■ **WORK REQUIRED**
Restate the data below word for word. Leave the images out.
^^^^
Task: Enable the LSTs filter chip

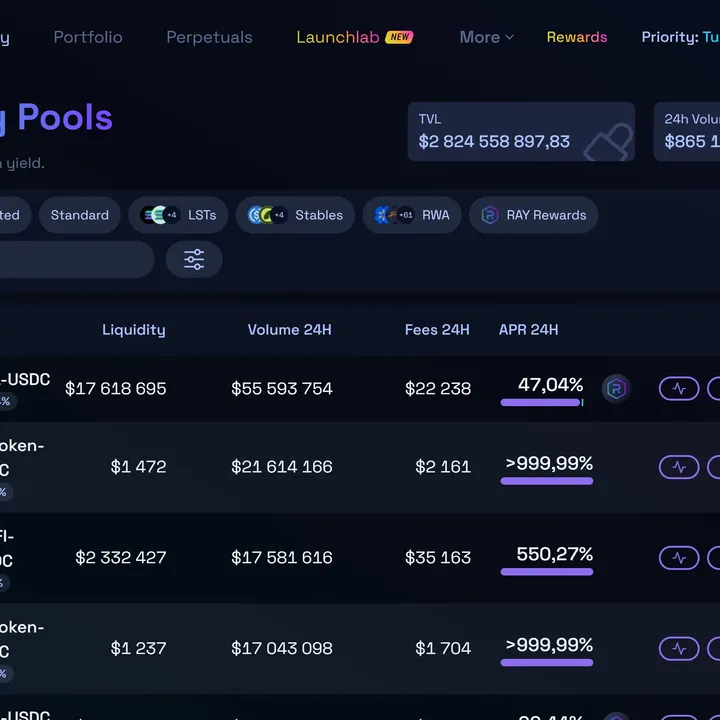Action: [x=185, y=215]
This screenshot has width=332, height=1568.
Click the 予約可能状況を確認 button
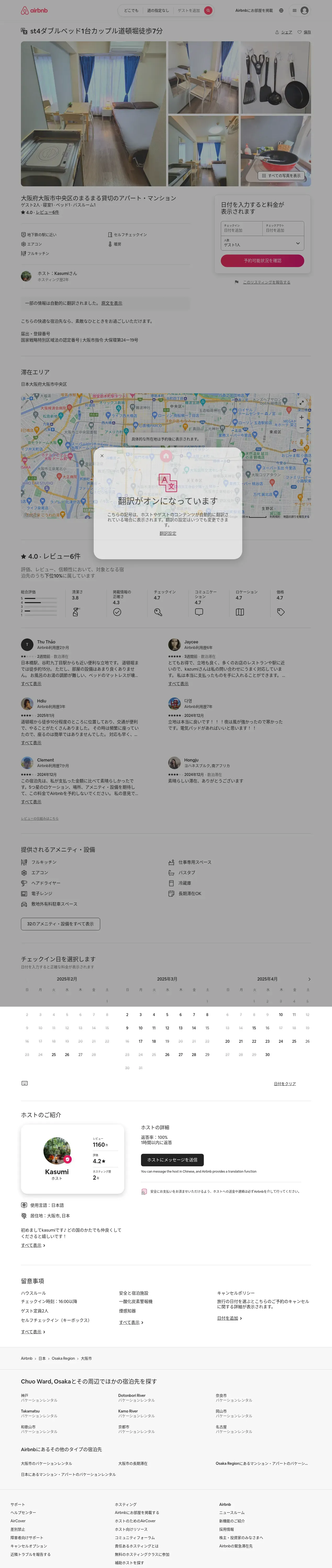pos(263,261)
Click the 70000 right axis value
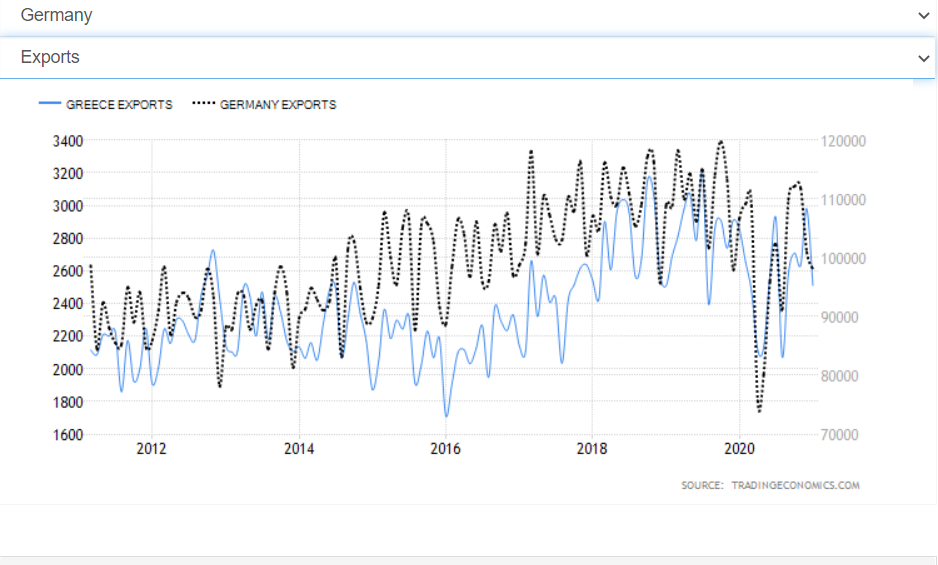 (843, 434)
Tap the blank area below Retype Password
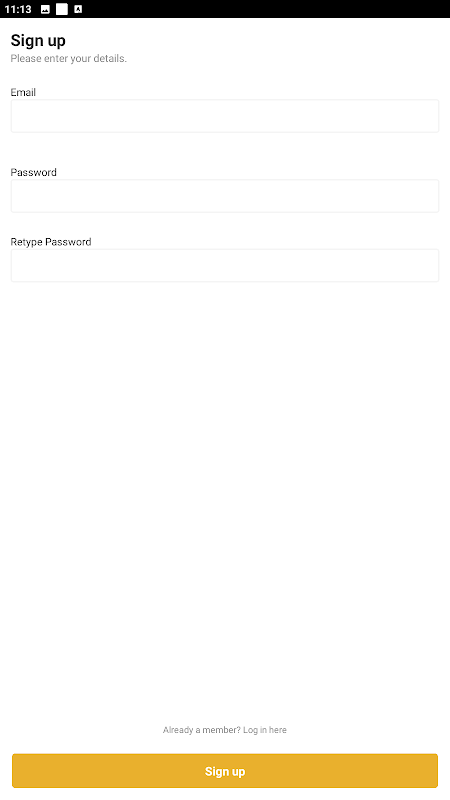450x800 pixels. click(225, 500)
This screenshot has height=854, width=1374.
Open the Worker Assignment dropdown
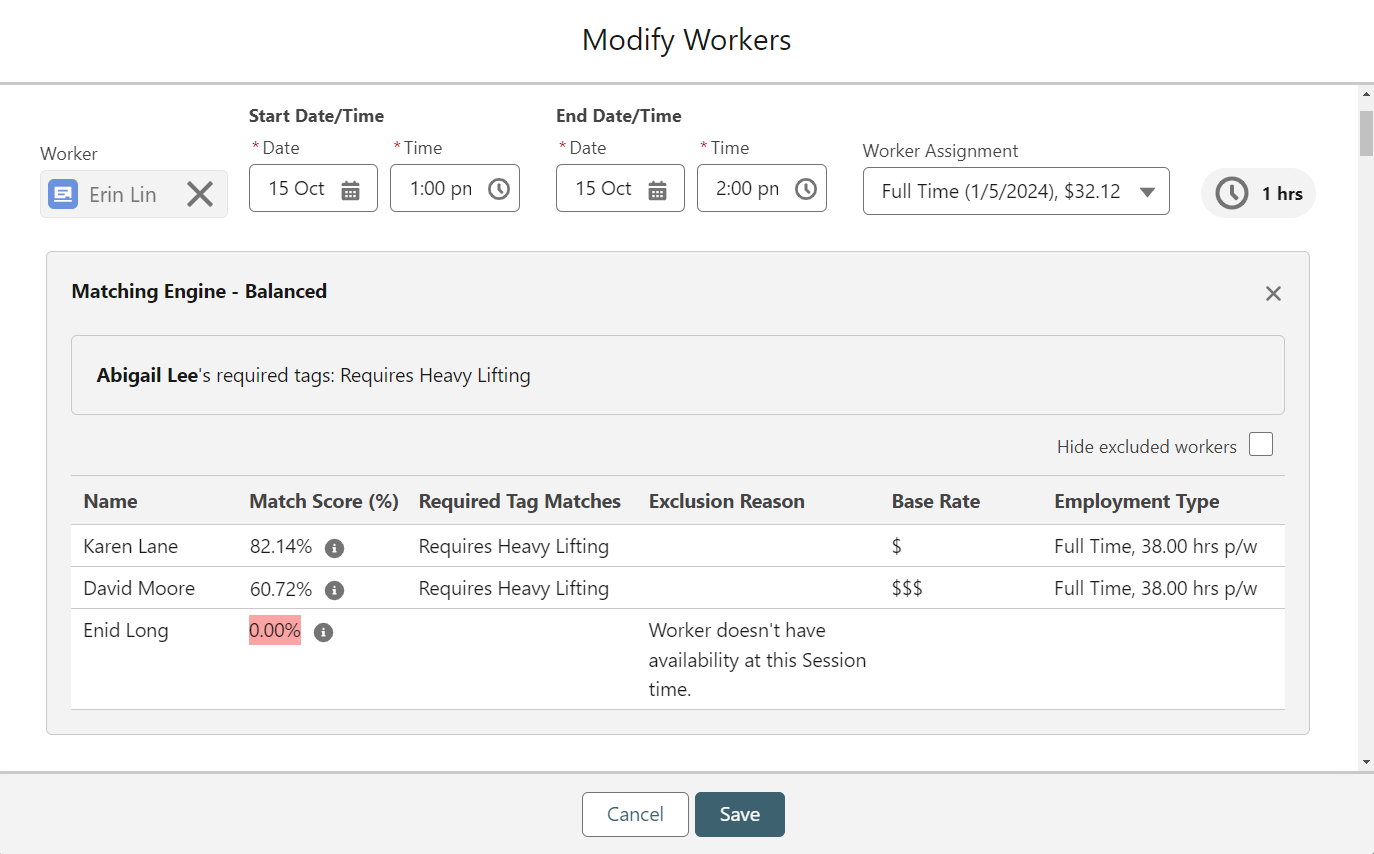click(1147, 191)
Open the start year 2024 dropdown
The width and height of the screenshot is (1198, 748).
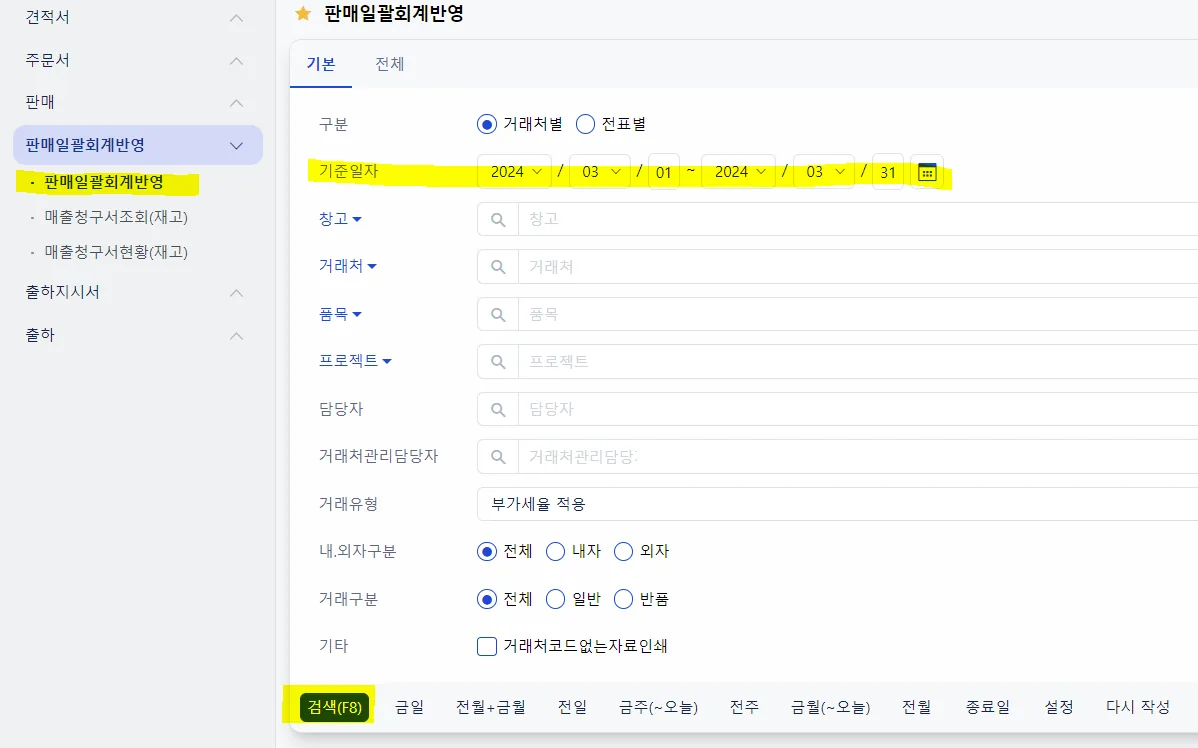click(515, 172)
^^^^
■ **OUTPUT FOR THIS TASK**
Task: Enable the LSTs filter chip

Action: [x=185, y=215]
This screenshot has width=332, height=1568.
Click the 予約可能状況を確認 button
pos(263,261)
Click the 70000 right axis value
 (843, 434)
Tap the blank area below Retype Password
450x800 pixels. click(225, 500)
This screenshot has height=854, width=1374.
Open the Worker Assignment dropdown
click(1147, 191)
Open the start year 2024 dropdown
The width and height of the screenshot is (1198, 748).
click(515, 172)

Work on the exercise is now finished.